Prompt –
A single number is needed: how many lines of the data below contain "label".

(Beginning of Source information)

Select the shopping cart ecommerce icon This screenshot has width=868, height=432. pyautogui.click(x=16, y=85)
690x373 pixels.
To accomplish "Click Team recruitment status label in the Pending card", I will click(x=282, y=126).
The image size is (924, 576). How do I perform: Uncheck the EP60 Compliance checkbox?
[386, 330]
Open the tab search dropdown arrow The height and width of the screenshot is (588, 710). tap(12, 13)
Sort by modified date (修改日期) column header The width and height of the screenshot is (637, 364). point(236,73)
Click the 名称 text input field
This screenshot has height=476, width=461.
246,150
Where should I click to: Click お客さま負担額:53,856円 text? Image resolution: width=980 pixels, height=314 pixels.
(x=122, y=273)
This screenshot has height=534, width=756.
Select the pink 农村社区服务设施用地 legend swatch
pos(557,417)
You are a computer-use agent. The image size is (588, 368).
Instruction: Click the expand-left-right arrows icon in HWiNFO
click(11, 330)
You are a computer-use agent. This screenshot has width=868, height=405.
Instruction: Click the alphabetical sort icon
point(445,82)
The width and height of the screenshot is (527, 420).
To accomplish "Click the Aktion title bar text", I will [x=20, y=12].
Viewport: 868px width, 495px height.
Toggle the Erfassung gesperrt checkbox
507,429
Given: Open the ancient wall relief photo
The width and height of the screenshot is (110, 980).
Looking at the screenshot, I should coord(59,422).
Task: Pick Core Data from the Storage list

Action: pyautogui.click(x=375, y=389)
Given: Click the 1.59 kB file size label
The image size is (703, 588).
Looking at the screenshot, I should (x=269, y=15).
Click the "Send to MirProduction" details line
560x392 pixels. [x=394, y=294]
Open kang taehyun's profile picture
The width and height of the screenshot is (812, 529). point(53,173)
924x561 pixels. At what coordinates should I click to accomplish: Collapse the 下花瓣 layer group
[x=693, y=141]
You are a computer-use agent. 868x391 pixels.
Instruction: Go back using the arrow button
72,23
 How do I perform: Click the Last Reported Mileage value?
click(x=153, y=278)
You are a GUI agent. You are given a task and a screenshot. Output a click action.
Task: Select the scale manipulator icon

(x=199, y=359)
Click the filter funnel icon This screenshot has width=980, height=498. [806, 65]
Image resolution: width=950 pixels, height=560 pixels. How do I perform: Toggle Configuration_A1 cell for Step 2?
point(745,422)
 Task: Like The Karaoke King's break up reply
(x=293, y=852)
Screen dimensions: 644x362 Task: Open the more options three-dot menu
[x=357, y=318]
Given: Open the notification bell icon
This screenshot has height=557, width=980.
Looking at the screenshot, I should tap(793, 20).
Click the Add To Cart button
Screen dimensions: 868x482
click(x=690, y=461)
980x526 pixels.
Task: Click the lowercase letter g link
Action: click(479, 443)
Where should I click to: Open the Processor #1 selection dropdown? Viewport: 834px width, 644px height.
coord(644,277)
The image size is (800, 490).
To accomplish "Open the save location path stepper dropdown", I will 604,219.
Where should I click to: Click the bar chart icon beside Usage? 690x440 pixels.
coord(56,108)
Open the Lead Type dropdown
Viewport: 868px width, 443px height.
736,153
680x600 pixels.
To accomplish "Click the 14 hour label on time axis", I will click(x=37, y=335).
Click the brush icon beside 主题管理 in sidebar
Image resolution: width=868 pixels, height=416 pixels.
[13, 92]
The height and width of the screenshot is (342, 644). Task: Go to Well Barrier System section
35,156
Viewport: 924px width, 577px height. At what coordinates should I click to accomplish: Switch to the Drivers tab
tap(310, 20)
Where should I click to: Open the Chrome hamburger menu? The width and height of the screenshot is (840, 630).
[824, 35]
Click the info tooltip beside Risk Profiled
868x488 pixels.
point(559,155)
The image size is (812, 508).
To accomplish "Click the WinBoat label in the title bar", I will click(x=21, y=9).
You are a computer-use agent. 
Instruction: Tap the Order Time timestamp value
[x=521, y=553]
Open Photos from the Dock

(End of Source information)

Written response –
4